Stored data entries —
=====

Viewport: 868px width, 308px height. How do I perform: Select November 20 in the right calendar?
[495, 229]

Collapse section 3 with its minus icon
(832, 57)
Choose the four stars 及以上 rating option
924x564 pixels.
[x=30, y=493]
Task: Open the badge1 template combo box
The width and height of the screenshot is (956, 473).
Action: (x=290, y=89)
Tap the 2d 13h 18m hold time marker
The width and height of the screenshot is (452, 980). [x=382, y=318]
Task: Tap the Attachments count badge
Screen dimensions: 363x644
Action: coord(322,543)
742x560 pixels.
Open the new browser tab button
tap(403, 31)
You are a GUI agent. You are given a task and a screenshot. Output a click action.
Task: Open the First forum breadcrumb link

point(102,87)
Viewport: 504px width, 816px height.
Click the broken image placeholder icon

=====

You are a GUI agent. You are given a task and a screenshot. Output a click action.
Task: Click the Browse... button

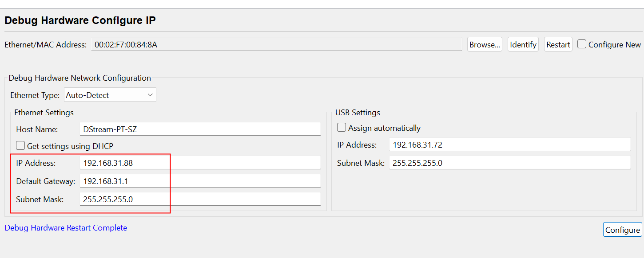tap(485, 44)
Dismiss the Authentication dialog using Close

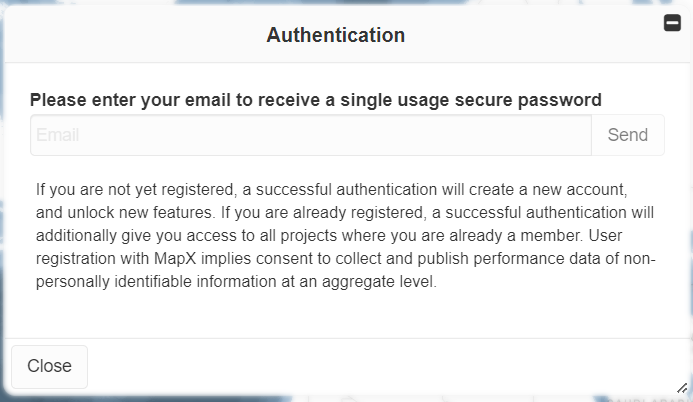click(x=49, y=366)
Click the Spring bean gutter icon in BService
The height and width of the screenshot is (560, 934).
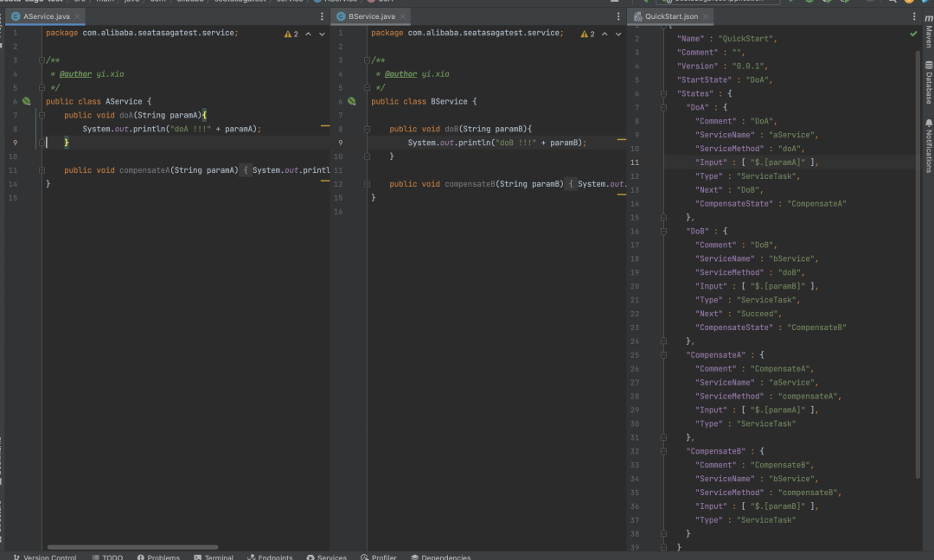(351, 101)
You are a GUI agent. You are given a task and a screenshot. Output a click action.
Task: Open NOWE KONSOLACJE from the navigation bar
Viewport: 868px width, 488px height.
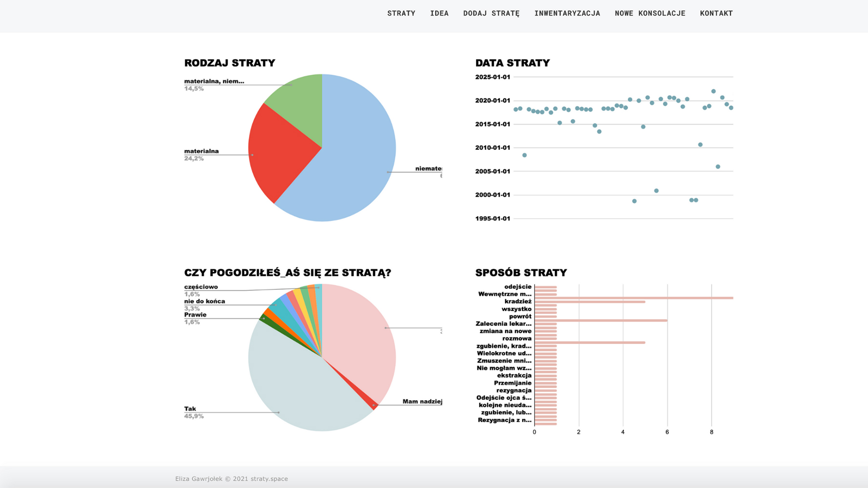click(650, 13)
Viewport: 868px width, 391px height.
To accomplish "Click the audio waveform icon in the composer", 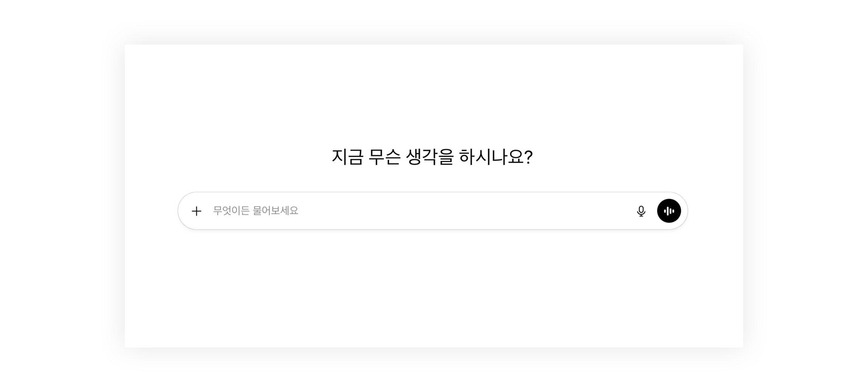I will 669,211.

=====

Retype exactly the lines of the data above that fall between the line with "Task: Tap the Attachments count badge" and the line with "Click the broken image placeholder icon", inclusive, and add nothing.

Task: Tap the Attachments count badge
Screen dimensions: 363x644
Action: coord(322,543)
742x560 pixels.
Open the new browser tab button
tap(403, 31)
You are a GUI agent. You are given a task and a screenshot. Output a click action.
Task: Open the First forum breadcrumb link

point(102,87)
Viewport: 504px width, 816px height.
Click the broken image placeholder icon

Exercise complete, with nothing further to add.